Energy harvesting based on flow-induced vibration of a wavy cylinder coupled with tuned mass damper

Abstract

We investigate the flow-energy harvesting performance of a system consisting of a wavy cylinder and a tuned mass damper (TMD), through experiments, theoretical modeling and CFD simulations. The wavy cylinder is elastically supported, being able to oscillate transversally in cross flows and further enforcing a piezoelectric sheet to generate electricity.

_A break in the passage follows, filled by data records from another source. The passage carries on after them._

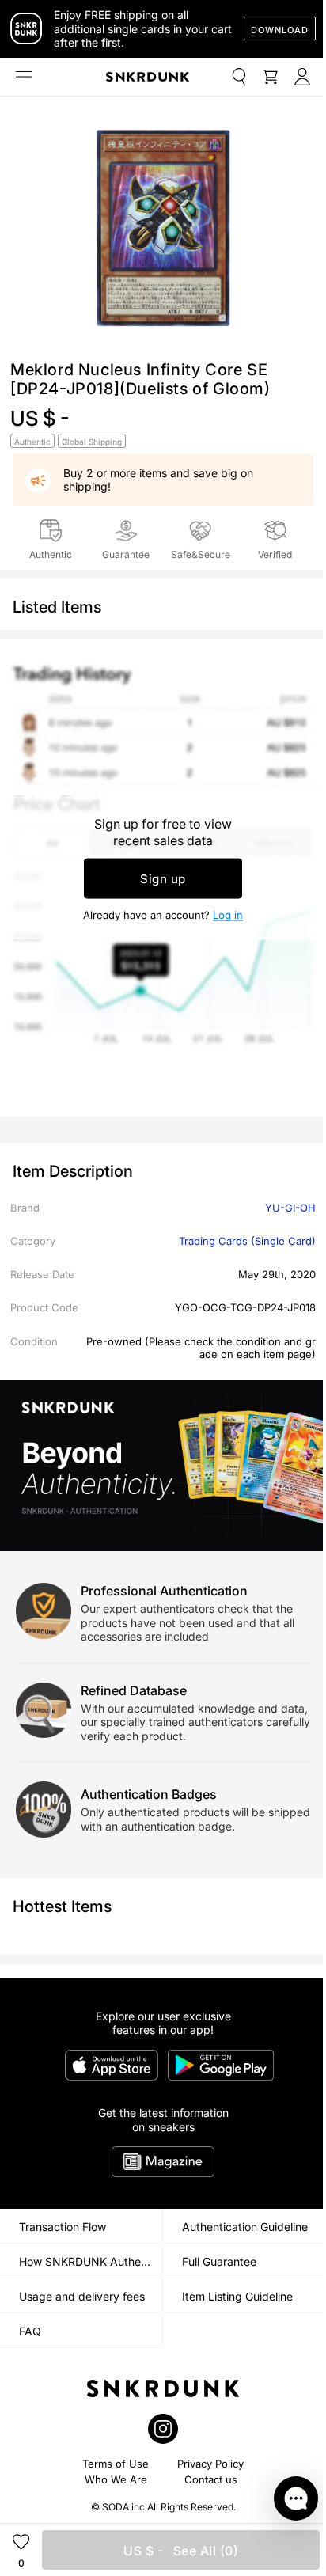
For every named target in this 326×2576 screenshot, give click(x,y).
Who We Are (116, 2479)
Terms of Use (115, 2463)
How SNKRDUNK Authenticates (90, 2261)
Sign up (163, 878)
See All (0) (180, 2551)
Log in (228, 914)
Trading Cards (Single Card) (247, 1241)
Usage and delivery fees (82, 2296)
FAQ (30, 2331)
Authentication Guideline (245, 2226)
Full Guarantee (219, 2261)
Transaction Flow (62, 2226)
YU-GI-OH (290, 1207)
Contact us (210, 2479)
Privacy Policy (210, 2463)
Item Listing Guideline (237, 2296)
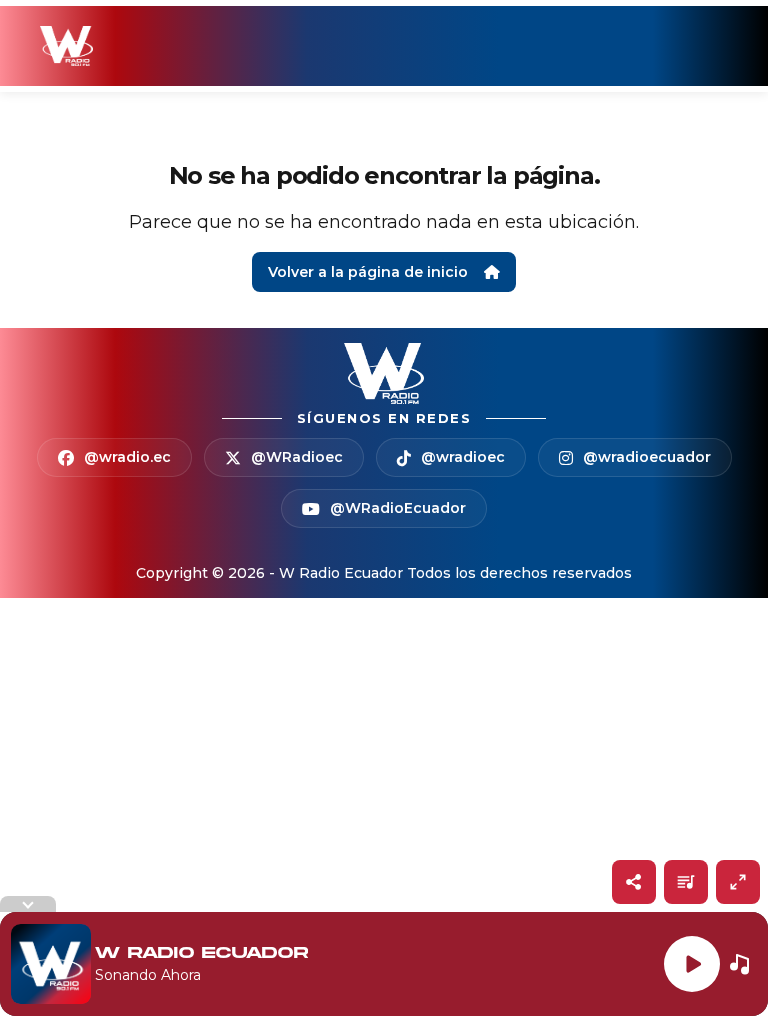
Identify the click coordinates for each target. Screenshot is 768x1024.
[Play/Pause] (692, 964)
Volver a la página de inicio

Results indicate that the output power strongly depends on wavelength λz, amplitude a, and the tip mass of TMD. The wavy cylinder outperforms the smooth cylinder when λz ≥ 3.6Dm and peaks at λz = 6.0Dm and a = 0.25Dm with an improvement of 70%. This superiority also exists in a wider range of reduced velocities, leading to a power increase of 121%. The behavior of the oscillation echoes the observations made on the energy. The flow field results reveal that at λz = 6.0Dm and a = 0.25Dm, hairpin vortexes with legs attaching on the two sides of the node are observed, producing a wide wake near the node while a narrow wake near the saddle. However, an opposite scenario is observed for the case with the worst performance, i.e., λz = 1.8Dm and a = 0.25Dm. The former wake distribution seems to create a larger pressure difference over the wavy cylinder, induce a larger oscillation and hence improve the power output.